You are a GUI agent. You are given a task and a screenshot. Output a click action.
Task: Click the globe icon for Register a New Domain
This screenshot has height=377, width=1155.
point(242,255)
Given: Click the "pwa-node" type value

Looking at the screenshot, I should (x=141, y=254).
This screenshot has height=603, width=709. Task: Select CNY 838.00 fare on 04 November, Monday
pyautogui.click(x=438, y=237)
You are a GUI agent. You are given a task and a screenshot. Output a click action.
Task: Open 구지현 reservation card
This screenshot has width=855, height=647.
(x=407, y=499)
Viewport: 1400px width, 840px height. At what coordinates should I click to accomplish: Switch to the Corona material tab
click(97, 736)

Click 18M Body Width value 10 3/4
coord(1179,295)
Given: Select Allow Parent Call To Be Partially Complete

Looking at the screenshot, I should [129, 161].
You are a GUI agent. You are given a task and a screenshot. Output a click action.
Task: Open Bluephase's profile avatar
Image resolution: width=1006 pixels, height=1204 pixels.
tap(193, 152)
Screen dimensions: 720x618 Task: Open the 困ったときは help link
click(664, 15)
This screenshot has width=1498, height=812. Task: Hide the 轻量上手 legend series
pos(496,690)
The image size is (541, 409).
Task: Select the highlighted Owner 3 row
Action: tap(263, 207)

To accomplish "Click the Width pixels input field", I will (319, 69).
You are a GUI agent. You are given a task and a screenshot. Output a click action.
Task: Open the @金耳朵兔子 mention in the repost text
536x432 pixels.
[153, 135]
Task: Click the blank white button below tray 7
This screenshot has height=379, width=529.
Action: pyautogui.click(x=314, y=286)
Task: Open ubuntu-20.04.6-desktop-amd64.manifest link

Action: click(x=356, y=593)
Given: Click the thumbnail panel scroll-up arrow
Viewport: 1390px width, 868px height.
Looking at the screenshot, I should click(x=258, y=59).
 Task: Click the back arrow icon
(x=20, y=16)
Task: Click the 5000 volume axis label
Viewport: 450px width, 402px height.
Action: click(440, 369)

- - -

What this task involves: Quote the lines starting at the one containing "This screenshot has width=1498, height=812." and ending at the one containing "Action: click(x=356, y=593)", both included, with nothing changed.

The reply:
This screenshot has width=1498, height=812. Task: Hide the 轻量上手 legend series
pos(496,690)
The image size is (541, 409).
Task: Select the highlighted Owner 3 row
Action: tap(263, 207)

To accomplish "Click the Width pixels input field", I will (319, 69).
You are a GUI agent. You are given a task and a screenshot. Output a click action.
Task: Open the @金耳朵兔子 mention in the repost text
536x432 pixels.
[153, 135]
Task: Click the blank white button below tray 7
This screenshot has height=379, width=529.
Action: pyautogui.click(x=314, y=286)
Task: Open ubuntu-20.04.6-desktop-amd64.manifest link

Action: click(x=356, y=593)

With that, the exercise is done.